Classifications

• • B—PERFORMING OPERATIONS; TRANSPORTING
  • B07—SEPARATING SOLIDS FROM SOLIDS; SORTING
  • B07B—SEPARATING SOLIDS FROM SOLIDS BY SIEVING, SCREENING, SIFTING OR BY USING GAS CURRENTS; SEPARATING BY OTHER DRY METHODS APPLICABLE TO BULK MATERIAL, e.g. LOOSE ARTICLES FIT TO BE HANDLED LIKE BULK MATERIAL
  • B07B4/00—Separating solids from solids by subjecting their mixture to gas currents
  • B07B4/08—Separating solids from solids by subjecting their mixture to gas currents while the mixtures are supported by sieves, screens, or like mechanical elements

Definitions

• the invention relates to the field of mineral processing and can be used to create mobile processing plants for processing and classification of raw materials into fractions in almost any weather conditions, including at ambient temperatures from -50 to +50 ° FROM.
• the technology for the enrichment of raw materials should be universal, easily tunable for processing various types of mineral raw materials, and at the same time be suitable for the enrichment of materials with different densities (coal, ore, industrial waste and non-metallic raw materials).
• the processing process should provide for the ability to quickly and smoothly change technological modes depending on the properties of the processed raw materials, requirements for the quality of processed products, etc., which will allow creating modular mill concentrates with a low level of capital costs for their delivery and installation.
• the technology for enrichment of raw materials must be highly efficient, ensuring high quality of the products obtained, and so that, when it is applied, only those wastes that are not suitable for further processing or direct use remain.

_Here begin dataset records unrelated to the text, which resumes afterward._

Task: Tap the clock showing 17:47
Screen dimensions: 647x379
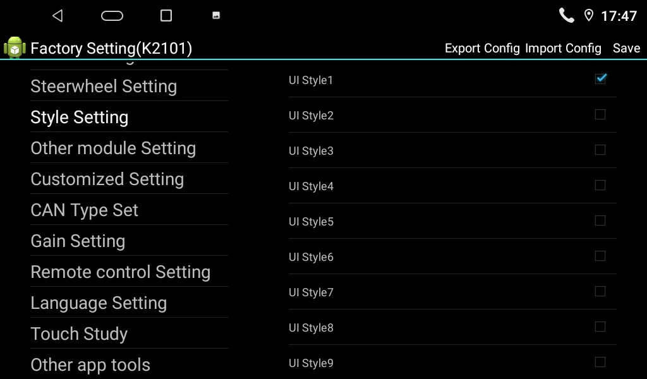Action: point(619,16)
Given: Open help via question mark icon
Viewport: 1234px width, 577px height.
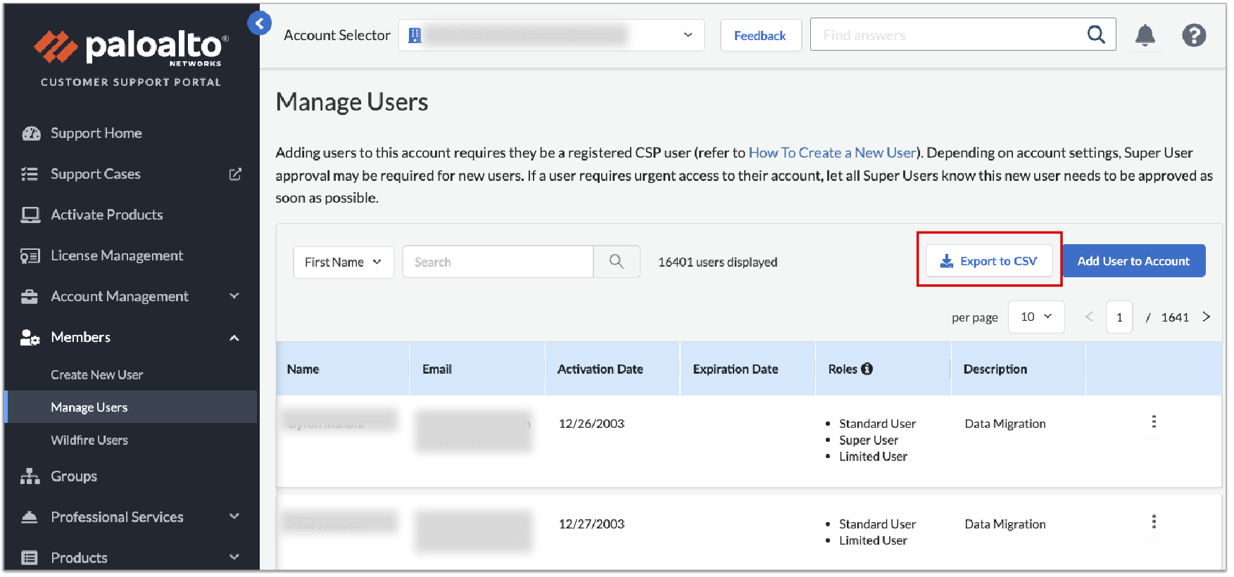Looking at the screenshot, I should [x=1193, y=35].
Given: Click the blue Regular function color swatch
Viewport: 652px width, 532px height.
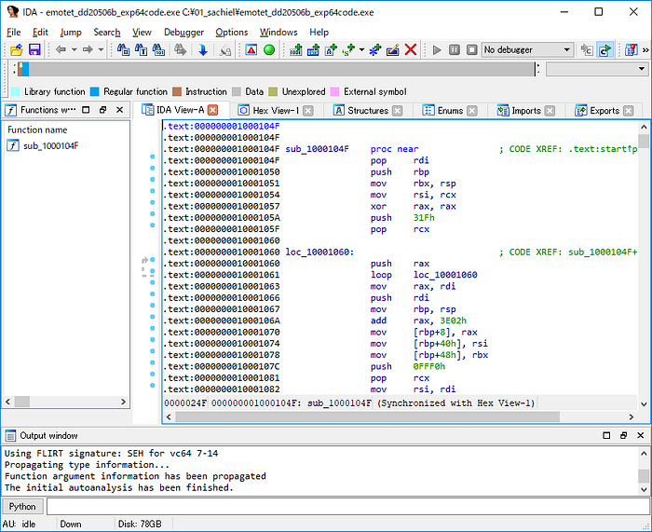Looking at the screenshot, I should (x=94, y=91).
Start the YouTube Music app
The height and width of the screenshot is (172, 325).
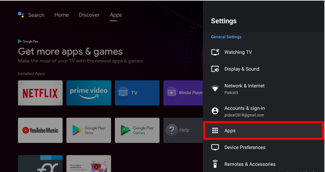(40, 130)
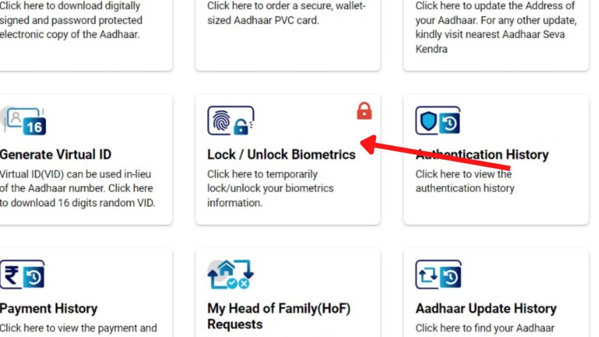Click link to order a wallet-sized Aadhaar PVC card

[285, 12]
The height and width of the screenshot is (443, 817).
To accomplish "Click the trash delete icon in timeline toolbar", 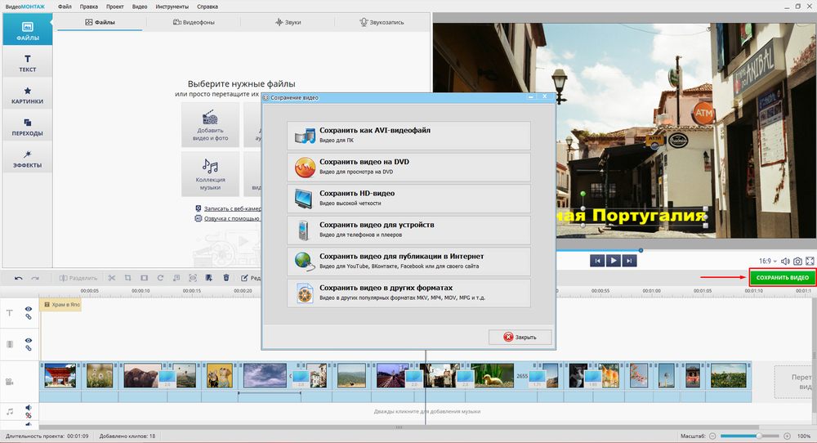I will click(225, 278).
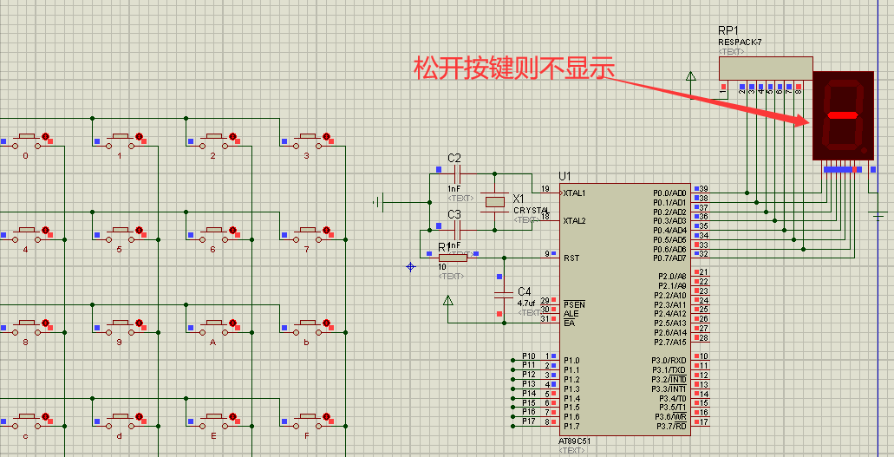Select capacitor C2 symbol
The image size is (894, 457).
coord(454,173)
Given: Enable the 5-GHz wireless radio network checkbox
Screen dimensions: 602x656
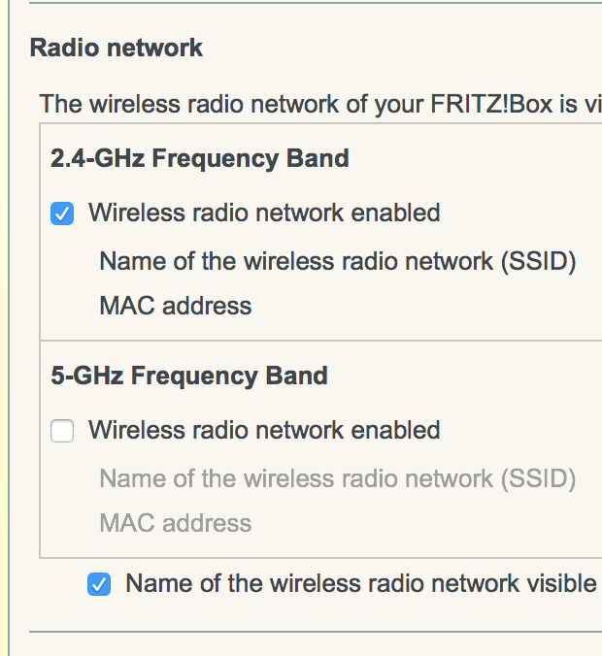Looking at the screenshot, I should click(x=62, y=431).
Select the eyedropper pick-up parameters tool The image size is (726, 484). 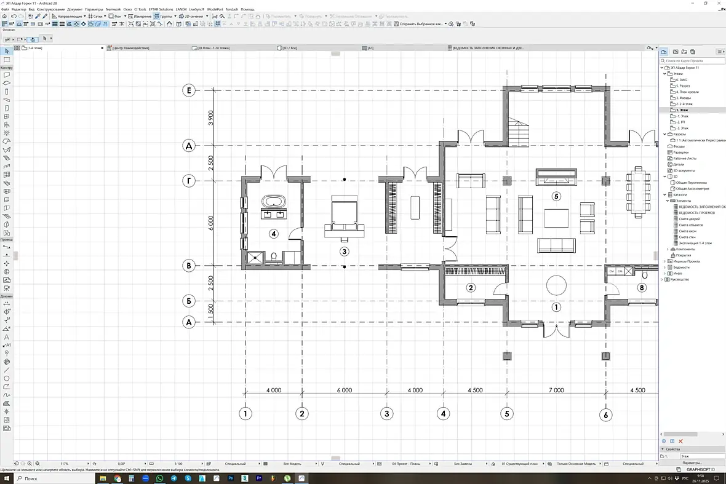tap(38, 16)
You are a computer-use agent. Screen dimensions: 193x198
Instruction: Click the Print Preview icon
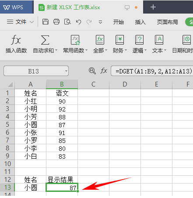coord(67,22)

• the technology for the enrichment of raw materials should be all-weather and year-round so that the process does not take place seasonally with temporary attraction of labor resources, but proceeds constantly - with year-round employment of the local population.
• the technological cycle of enrichment of raw materials should include a range of ambient temperatures from -50 to +50 ° C and should allow the equipment to be placed outdoors or using light type shelters.

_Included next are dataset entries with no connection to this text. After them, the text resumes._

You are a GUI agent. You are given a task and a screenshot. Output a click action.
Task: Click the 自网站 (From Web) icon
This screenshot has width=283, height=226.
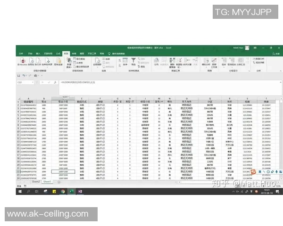(30, 61)
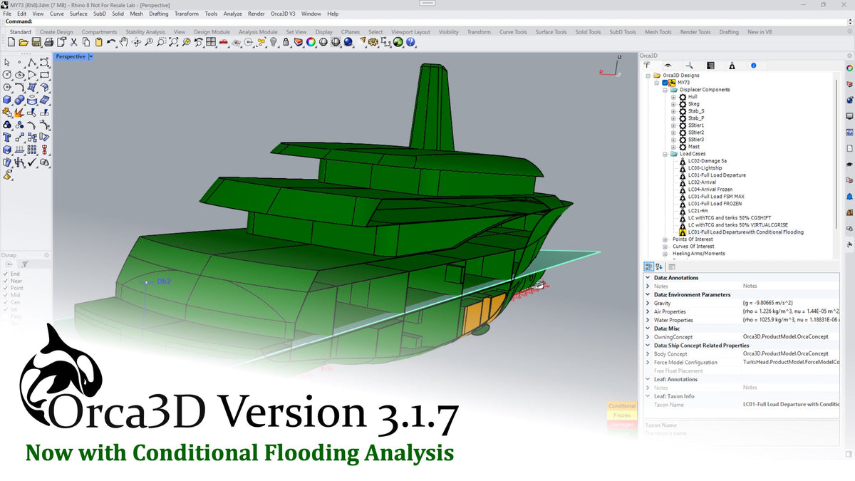The height and width of the screenshot is (481, 855).
Task: Select LC01-Full Load Departure with Conditional Flooding
Action: click(747, 232)
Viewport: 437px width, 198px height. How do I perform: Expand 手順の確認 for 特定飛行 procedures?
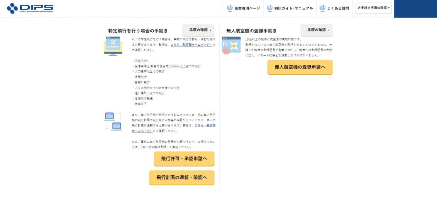coord(198,30)
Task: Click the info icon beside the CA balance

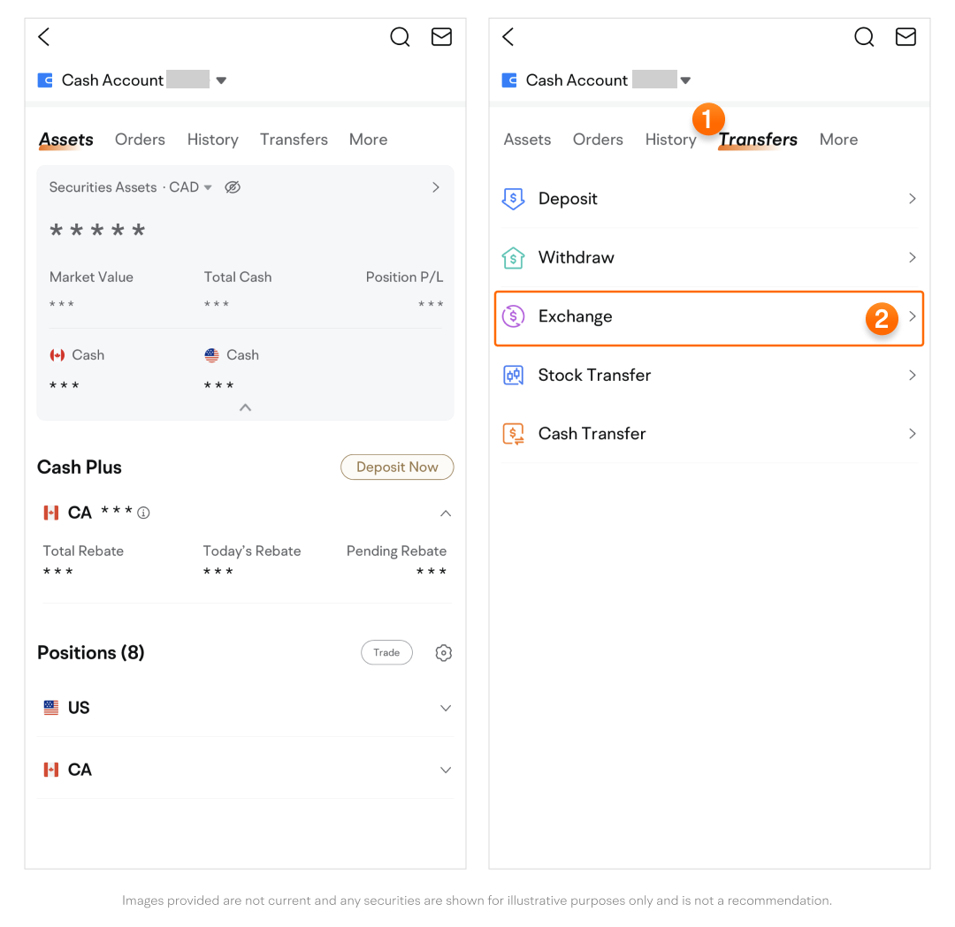Action: 143,513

• the method allows year-round enrichment of raw materials under the open sky or using light type shelters.
• the main disadvantage of the known method of enrichment of raw materials is the low efficiency of the process of separation of products, a high degree of infection of heavy products with light fractions, because the process is carried out in the product layer located on the sieve.
• An increase in the layer thickness necessary for the formation of separate layers from products of different densities leads to its high resistance, and as a consequence of its low degree of loosening and low fraction separation efficiency.
• the known method of enrichment of raw materials does not allow for highly efficient separation of the raw materials into fractions due to the high influence of the moisture content of the raw material on the process.
• the known method allows the year-round enrichment of raw materials in the open air or using light type shelters, as well as the quick adjustment of the technological process for processing various types of mineral raw materials by changing the air flow rate.
• the main disadvantage of the known method is its insufficiently high productivity of the selection of particles of a given size, which is due to the following reasons.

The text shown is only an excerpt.